Chez moi, il y avait des rideaux, des voiles de couleurs qui laissaient passer la lumière, c'était une fenêtre sur un arc-en-ciel, que j'avais fabriqué à partir de voiles différents de couleurs. Je visitais la cathédrale St-Étienne, et j'étais assez contemplative de ses vitraux et les lumières qui se diffusaient sur la pierre. Lorsque je retournais à l'atelier en faisant mes couleurs, en recherchant les pigments, toutes mes visites et rencontres m'inspiraient et ces raies de lumières colorées. J'étais allée visiter l'ancienne école, très belle, qui était un Musée et l'est toujours : Le Musée Adrien-Dubouché, un musée national français portant sur la porcelaine de Limoges et l'histoire de la céramique. Fondé en 1845 et situé à Limoges, il fait partie de l'établissement public Cité de la céramique - Sèvres & Limoges.  J'aimais beaucoup remarquer, que sur les grilles, étaient inscrites des mentions dont une : École et Musée. Ce Musée est juste en face de la prison de Limoges. Plus tard, une nouvelle cité judiciaire fut construite à côté, ouverte en 2016, qui regroupe le tribunal de grande instance, le tribunal d'instance et le tribunal de commerce, mais la construction ne vieillit pas forcément bien, selon nombre d'usagers. Il se trouve que je ne savais pas, en réalisant ma pièce et en enseignant et visitant l'ancienne école-Musée, en regardant cette prison en face, de l'un de ses balcons, que j'allais être convoquée par l'école, dans ce nouveau tribunal, certainement pour que je puisse en évaluer le traitement ainsi fait des professeurs. Mes recherches m'ont menées aussi au cimetière de Louyat. Un des techniciens m'avait recommandé de m'y rendre pour y voir des rébus d'assiettes de céramique sur les tombes, m'informant que c'était le plus grand cimetière du monde. Je n'avais pas de moyens de locomotion, je m'y suis rendue à pieds. Une heure après, je découvrais, effectivement un vaste cimetière, quelle drôle de ballade, me suis-je dis. Mais cela n'avait pas beaucoup à voir avec ce qui m'intéressait dans mon travail. Puis ce technicien m'a avoué qu'il n'y avait jamais mis les pieds. Mais finalement, c'était très intéressant, car mon histoire des cendres commençait à prendre conscience, de ce que descendre signifiait.
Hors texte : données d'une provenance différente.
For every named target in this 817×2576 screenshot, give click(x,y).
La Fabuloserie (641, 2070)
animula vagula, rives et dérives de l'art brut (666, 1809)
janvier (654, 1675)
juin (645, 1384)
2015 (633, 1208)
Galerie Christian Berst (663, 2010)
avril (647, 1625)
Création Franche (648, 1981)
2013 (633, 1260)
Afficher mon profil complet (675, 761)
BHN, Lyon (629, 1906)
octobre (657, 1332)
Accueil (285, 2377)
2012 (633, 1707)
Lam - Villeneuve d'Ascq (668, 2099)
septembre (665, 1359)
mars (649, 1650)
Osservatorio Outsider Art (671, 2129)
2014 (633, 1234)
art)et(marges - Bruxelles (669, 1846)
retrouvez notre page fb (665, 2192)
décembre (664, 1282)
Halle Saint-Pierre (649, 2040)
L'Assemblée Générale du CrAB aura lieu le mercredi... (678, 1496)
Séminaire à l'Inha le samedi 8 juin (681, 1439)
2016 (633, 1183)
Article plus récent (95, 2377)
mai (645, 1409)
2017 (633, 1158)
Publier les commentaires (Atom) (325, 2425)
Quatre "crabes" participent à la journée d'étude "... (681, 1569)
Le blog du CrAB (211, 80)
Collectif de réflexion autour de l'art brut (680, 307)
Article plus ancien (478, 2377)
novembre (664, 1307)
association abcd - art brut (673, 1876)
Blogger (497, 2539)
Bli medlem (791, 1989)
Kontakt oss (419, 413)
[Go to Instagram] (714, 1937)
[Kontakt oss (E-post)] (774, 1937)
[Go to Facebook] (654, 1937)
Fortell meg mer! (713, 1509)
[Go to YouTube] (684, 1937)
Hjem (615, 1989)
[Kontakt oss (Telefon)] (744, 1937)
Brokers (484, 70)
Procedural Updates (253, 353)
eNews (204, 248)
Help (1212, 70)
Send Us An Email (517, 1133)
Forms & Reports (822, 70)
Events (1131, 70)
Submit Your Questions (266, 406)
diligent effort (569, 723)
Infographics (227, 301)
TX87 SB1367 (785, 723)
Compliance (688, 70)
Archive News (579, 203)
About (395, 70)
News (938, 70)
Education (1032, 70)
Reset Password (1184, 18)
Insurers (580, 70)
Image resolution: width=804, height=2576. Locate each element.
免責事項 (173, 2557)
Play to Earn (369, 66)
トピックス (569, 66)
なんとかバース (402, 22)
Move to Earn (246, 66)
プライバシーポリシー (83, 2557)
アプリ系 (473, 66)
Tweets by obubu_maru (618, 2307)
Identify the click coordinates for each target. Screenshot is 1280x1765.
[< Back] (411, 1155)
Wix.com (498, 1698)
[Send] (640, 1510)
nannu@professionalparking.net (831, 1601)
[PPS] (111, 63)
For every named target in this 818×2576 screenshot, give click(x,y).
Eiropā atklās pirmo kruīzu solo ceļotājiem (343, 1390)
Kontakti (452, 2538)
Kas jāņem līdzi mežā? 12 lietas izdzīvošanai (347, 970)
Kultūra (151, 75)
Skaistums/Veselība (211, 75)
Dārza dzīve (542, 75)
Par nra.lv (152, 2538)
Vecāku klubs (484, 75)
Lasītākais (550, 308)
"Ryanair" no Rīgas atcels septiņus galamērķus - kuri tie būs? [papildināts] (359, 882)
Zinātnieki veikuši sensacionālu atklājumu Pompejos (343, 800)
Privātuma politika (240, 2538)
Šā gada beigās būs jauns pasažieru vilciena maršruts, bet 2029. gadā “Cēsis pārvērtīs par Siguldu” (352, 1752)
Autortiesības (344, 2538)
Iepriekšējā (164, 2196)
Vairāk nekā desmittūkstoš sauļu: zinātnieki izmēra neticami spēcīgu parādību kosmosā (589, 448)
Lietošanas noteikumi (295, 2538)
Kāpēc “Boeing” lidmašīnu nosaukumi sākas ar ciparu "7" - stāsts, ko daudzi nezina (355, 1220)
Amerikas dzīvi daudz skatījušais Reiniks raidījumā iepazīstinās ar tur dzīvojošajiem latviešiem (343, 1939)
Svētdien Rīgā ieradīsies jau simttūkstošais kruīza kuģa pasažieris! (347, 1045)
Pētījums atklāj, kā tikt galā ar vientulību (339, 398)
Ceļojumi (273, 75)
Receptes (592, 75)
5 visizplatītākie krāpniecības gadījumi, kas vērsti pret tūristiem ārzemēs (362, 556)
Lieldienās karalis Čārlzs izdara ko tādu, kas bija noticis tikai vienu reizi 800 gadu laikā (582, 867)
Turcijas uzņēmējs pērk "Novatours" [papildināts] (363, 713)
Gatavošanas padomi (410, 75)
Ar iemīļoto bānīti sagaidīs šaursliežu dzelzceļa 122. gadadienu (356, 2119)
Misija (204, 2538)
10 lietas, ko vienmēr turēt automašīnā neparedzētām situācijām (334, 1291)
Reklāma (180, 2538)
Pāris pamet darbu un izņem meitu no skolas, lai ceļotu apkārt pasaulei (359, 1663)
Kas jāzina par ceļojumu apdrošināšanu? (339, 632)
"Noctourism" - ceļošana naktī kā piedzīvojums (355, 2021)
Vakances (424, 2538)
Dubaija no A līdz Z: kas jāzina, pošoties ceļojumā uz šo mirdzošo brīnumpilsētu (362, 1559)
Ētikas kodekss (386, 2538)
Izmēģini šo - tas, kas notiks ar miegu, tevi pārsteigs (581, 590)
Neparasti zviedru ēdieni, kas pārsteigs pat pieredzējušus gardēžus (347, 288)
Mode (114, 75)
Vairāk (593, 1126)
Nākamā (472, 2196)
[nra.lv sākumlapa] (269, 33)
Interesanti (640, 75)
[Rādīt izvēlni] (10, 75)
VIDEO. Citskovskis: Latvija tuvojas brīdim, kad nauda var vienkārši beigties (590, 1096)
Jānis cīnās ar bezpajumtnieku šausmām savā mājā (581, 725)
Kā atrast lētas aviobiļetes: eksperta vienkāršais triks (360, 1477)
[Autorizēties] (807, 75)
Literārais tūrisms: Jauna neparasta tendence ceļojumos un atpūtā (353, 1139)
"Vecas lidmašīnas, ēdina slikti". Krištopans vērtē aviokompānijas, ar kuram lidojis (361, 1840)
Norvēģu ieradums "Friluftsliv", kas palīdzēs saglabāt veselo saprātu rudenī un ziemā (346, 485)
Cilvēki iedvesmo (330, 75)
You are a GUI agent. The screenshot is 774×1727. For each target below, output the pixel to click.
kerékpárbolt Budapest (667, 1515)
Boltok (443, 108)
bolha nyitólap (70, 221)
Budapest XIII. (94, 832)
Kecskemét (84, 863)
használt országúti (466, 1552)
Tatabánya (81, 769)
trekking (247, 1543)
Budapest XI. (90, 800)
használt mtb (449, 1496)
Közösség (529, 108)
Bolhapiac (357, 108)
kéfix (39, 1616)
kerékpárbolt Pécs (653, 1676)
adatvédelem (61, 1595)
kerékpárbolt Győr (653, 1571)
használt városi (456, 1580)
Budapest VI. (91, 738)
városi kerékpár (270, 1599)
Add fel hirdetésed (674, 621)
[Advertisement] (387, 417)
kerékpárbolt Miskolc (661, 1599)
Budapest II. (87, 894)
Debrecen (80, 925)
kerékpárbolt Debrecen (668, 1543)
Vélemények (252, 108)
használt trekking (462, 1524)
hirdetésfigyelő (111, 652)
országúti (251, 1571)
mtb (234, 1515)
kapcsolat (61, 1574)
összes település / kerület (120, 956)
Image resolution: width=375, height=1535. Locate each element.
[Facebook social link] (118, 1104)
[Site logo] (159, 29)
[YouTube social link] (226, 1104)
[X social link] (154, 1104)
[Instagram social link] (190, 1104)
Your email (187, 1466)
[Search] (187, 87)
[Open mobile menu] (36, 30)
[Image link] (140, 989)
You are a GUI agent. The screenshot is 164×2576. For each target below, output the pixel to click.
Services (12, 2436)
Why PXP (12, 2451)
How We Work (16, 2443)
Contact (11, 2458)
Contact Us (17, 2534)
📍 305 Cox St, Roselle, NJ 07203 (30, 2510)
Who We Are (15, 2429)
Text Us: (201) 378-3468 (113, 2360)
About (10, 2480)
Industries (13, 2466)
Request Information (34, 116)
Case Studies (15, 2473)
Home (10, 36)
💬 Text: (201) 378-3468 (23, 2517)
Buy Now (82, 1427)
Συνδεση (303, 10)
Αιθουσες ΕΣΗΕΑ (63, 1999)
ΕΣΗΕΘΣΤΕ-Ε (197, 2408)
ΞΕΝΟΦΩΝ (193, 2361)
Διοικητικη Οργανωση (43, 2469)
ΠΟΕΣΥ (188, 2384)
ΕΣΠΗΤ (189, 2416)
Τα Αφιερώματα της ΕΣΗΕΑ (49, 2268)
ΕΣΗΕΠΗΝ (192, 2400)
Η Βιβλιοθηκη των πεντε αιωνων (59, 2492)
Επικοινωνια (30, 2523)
La poudre des pigments pouvaient être toxique, tout pouvait être toxique, il me fallait interroger tous les usages et les métaux, le plomb, d'usage. Les produits qui étaient utilisés étaient tous toxiques, le masque était obligatoire, car les ventilation de l'atelier, défaillantes. La poussière était partout. Déjà trouver des pigments sans plomb. Tout mon parcours, à la recherche de matériaux était un parcours de chercheure, mais je ne pouvais pas vraiment m'opposer aux us et coutumes, il y avait une tradition, il me fallait trouver un juste milieu. C'est comme les artistes professeures dans les écoles d'art, elles ne sont pas historiquement installées et ne bénéficient d'aucune transmission dans l'histoire qui leurs permettent d'être légitimes, ou soutenues. Rien, le mythe de Sisyphe, reste à bien étudier, pour monter et descendre.
Le logo de la ville de Limoges symbolise les "arts du feu". On m'avait posé cette question à mon oral, mon concours, si je connaissais, ce que signifiait ce logotype, les arts du feu. J'ai répondu en étayant mes connaissances sur l'Azulejaria, mais personne à la table ne semblait en connaître l'histoire. Ainsi j'ai appris ce que le feu voulait vraiment dire, car cela n'était pas qu'un logo pour une ville. Il y avait là, quelque chose de la pré-histoire, car le feu, il faut le maîtriser. Je me suis donc transformée en artisane du feu, pour aller vers la lumière.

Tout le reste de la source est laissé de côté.